La lapide al Parco Valsesia (Foto di Gariwo)

La lapide al Parco Valsesia (Foto di Gariwo)

Il Comitato per la Foresta dei Giusti ha proposto al Comune di Milano di dedicare un parco cittadino alla memoria degli italiani perseguitati in URSS dal terrore staliniano. 
Oltre ai numerosi antifascisti fuggiti dall'Italia, fu sterminata l'intera comunità di origine italiana residente in Crimea. 
La Giunta Comunale di Milano ha deliberato che il Parco Valsesia sia intitolato "Alla memoria delle vittime italiane del GULag", con deposizione di una lapide a ricordo della loro tragedia.

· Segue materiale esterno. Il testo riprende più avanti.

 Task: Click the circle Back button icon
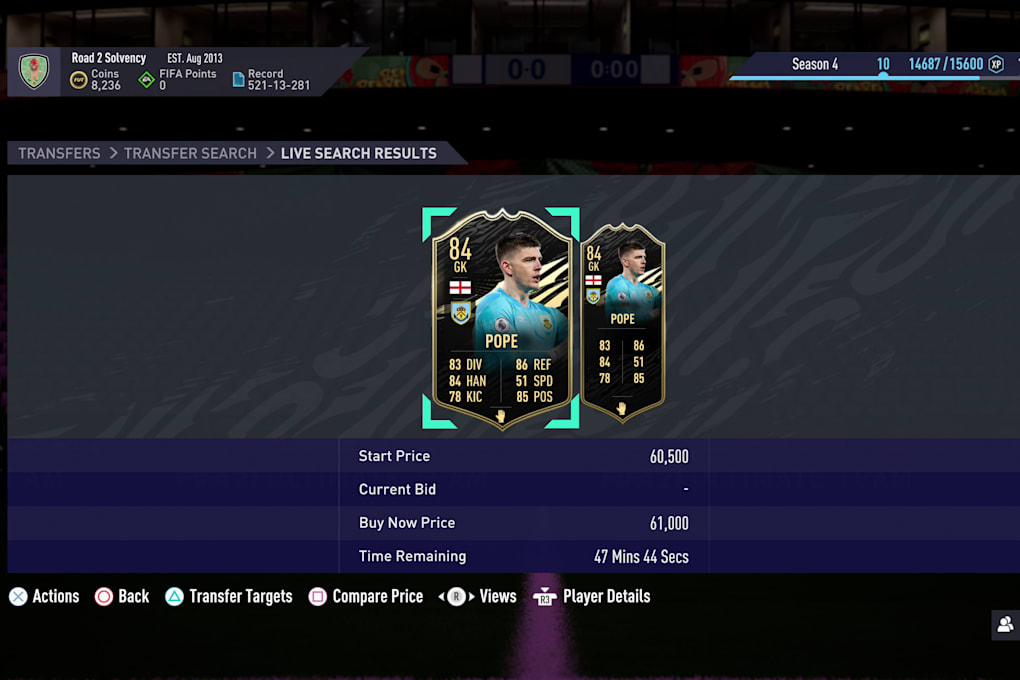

Inaugurazione 10 novembre 2005

Conferenza 9 novembre 2005 a Palazzo Marino con i parenti delle vittime: interventi, ricordi e testimonianze


Programma
DUE GIORNI PER NON DIMENTICARE

Mercoledì 9 novembre 2005, ore 17.00
OMAGGIO ALLE VITTIME ITALIANE DEL GULAG
Milano, Palazzo Marino, Sala Alessi, Piazza Scala, 2

Saluto delle autorità comunali.
Interventi di

- Gabriele Nissim, presidente del Comitato per la Foresta dei Giusti
- Elena Dundovich, docente dell’Università di Viterbo
- Anatolij Razumov, fondatore del Martirologio di San Pietroburgo
- Testimonianze di alcuni parenti delle vittime italiane, tra cui Luciana De Marchi, Attilio Tonolo, Parisina Baccalà, Vladimiro Bertazzoni e Francesca Gori ed Emanuela Guercetti a nome di Memorial Italia

Giovedì 10 novembre 2005, ore 11.00
PARCO VALSESIA (Milano, ingresso via Bagarotti, MM1 Bisceglie + autobus 58)

Cerimonia di posa di una lapide alle “Vittime italiane del GULag”
Interverranno le autorità comunali, esponenti del Comitato promotore, parenti delle vittime, classi di studenti e il Coro del liceo Volta

A conclusione del convegno del dicembre 2003 I Giusti del GULag alcuni parenti delle vittime italiane avevano espresso l’auspicio che Milano ricordasse questi connazionali, più di mille (1028), finiti nei gulag o fucilati durante il grande terrore staliniano. La metà apparteneva alla comunità italiana di Kerc, in Crimea, gli altri erano per lo più emigrati politici antifascisti, soprattutto militanti comunisti. 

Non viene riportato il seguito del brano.